Il Papa ricorda il ruolo della Chiesa in Lituania durante un secolo segnato dalla persecuzione

Il Papa ricorda il ruolo della Chiesa in Lituania durante un secolo segnato dalla persecuzione

La Chiesa cattolica in Lituania si prepara a celebrare il centenario della creazione della Provincia Ecclesiastica di Kaunas, un anniversario che Leone XIV ha voluto commemorare ricordando la testimonianza di fedeltà offerta dai cattolici lituani lungo uno dei periodi più convulsi della storia europea.

In occasione degli eventi che si terranno il prossimo 27 giugno nella cattedrale di Kaunas, il Papa ha inviato una lettera a monsignor Paul Richard Gallagher, segretario per i Rapporti con gli Stati e le Organizzazioni Internazionali, designato come suo inviato speciale per presiedere le celebrazioni.

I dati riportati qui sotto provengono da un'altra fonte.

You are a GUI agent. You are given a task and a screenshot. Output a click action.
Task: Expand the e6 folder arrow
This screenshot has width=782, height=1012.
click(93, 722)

Sebbene la lettera pontificia si concentri formalmente sul centenario della provincia ecclesiastica, il contesto storico conferisce alla commemorazione un significato molto più profondo. La struttura ecclesiastica fu creata il 4 aprile 1926, appena due decenni prima che la Lituania rimanesse intrappolata tra le devastanti conseguenze della Seconda Guerra Mondiale e la successiva occupazione sovietica.

Per decenni, la Chiesa lituana subì restrizioni, sorveglianza statale, chiusure di istituzioni religiose e persecuzioni dirette contro sacerdoti, religiosi e fedeli. Nonostante ciò, il cattolicesimo rimase uno dei principali elementi di identità nazionale e resistenza spirituale di fronte al regime comunista.

Nel suo messaggio, Leone XIV sottolinea proprio come la Chiesa abbia contribuito non solo alla crescita della fede cattolica, ma anche allo sviluppo morale e sociale del popolo lituano. Il Pontefice ricorda che il Vangelo offre beni capaci di rafforzare la giustizia, la convivenza e la carità, aiutando a superare le divisioni e a costruire una società più umana.

Il Papa sottolinea inoltre che la provincia ecclesiastica di Kaunas è riuscita a raggiungere questo centenario grazie al lavoro perseverante di generazioni di pastori e fedeli che hanno mantenuto viva la fede in circostanze particolarmente difficili. Il riferimento assume una risonanza particolare in un Paese la cui Chiesa è diventata uno dei simboli di resistenza di fronte all’ateismo imposto dal potere sovietico.

Per questo motivo, Leone XIV ha chiesto a monsignor Gallagher di trasmettere ai cattolici lituani la sua vicinanza e la sua gratitudine, esortandoli a continuare a promuovere la giustizia, la pace e la carità nel contesto attuale.

Il Pontefice esorta inoltre i fedeli a rimanere saldi nei valori cristiani e a continuare a offrire il proprio contributo alla vita pubblica, convinto che la fede continui a essere una forza capace di rafforzare il tessuto sociale e favorire la riconciliazione tra le persone.

La celebrazione del centenario riunirà vescovi, sacerdoti, autorità civili e numerosi fedeli a Kaunas, una città che occupa un posto di rilievo nella storia contemporanea della Chiesa lituana e che simboleggia la perseveranza di una comunità cattolica che è riuscita a sopravvivere alle persecuzioni del XX secolo senza rinunciare alla propria identità religiosa.